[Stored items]
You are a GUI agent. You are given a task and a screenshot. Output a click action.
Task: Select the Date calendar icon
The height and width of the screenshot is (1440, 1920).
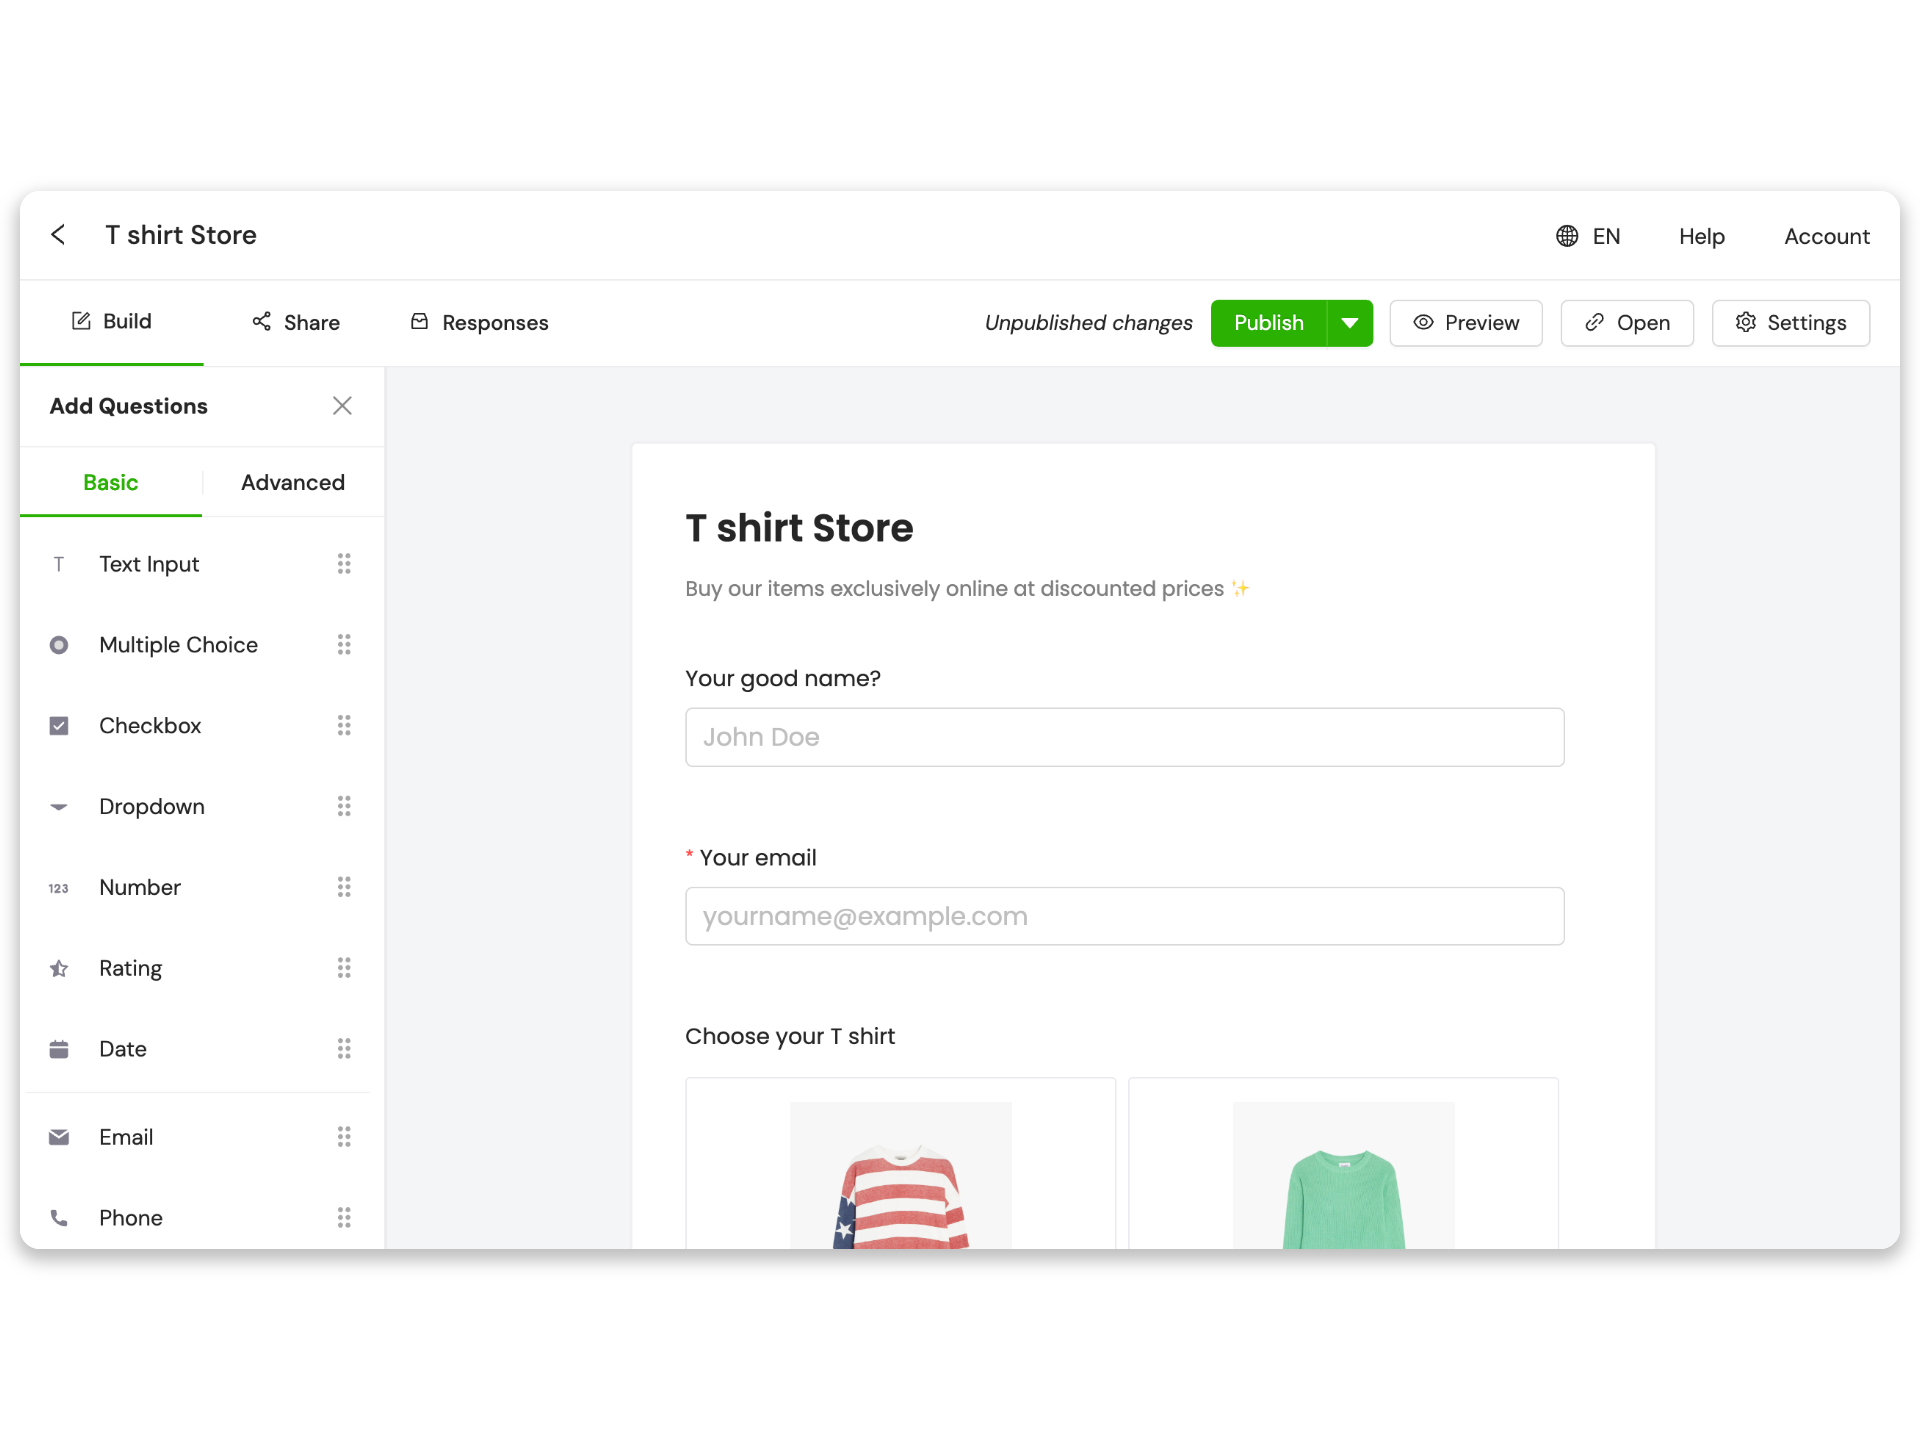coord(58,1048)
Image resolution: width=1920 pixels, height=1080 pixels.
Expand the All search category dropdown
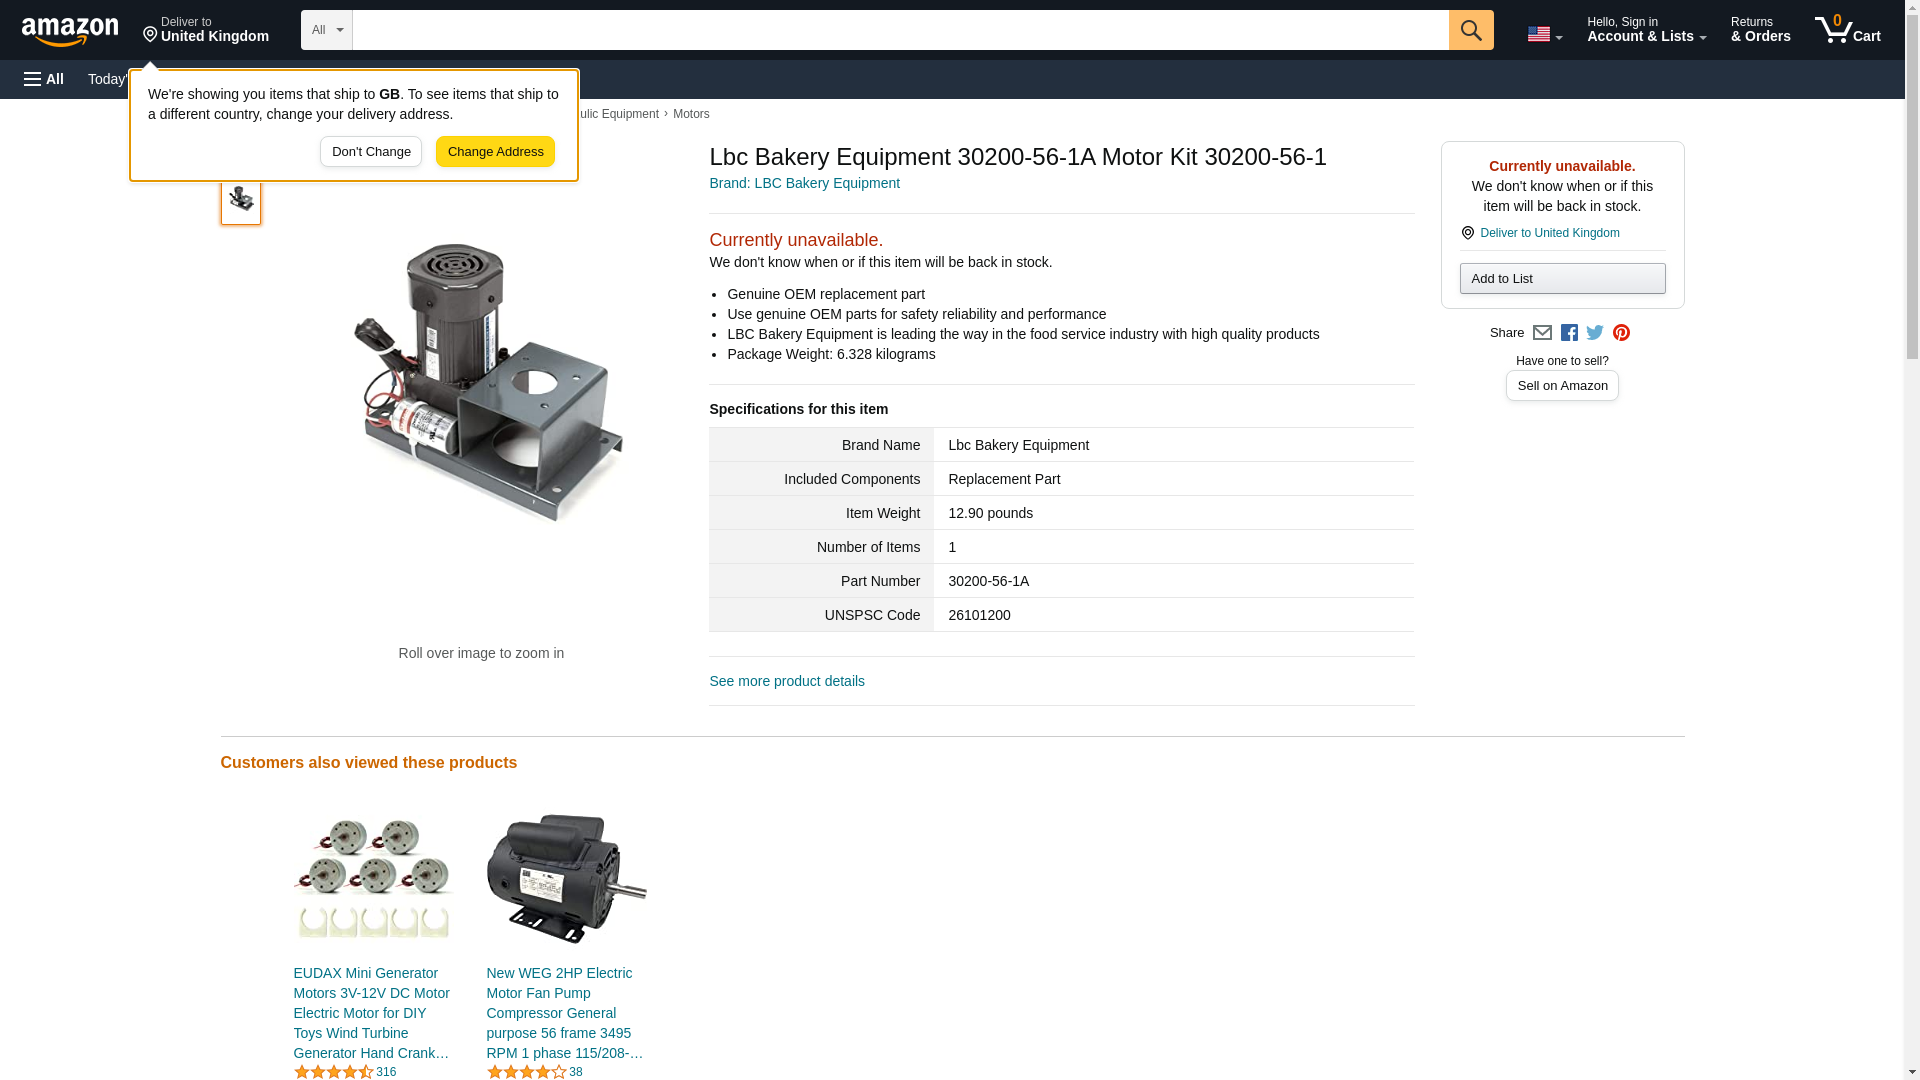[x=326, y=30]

Problem details
Each of the lines above should be transcribed exactly; no image is to be copied.

Answer to this problem
You are a GUI agent. You are given a task and a screenshot. Output a click action.
Task: Select the Date calendar icon
The height and width of the screenshot is (1440, 1920).
coord(58,1048)
Image resolution: width=1920 pixels, height=1080 pixels.
Expand the All search category dropdown
[x=326, y=30]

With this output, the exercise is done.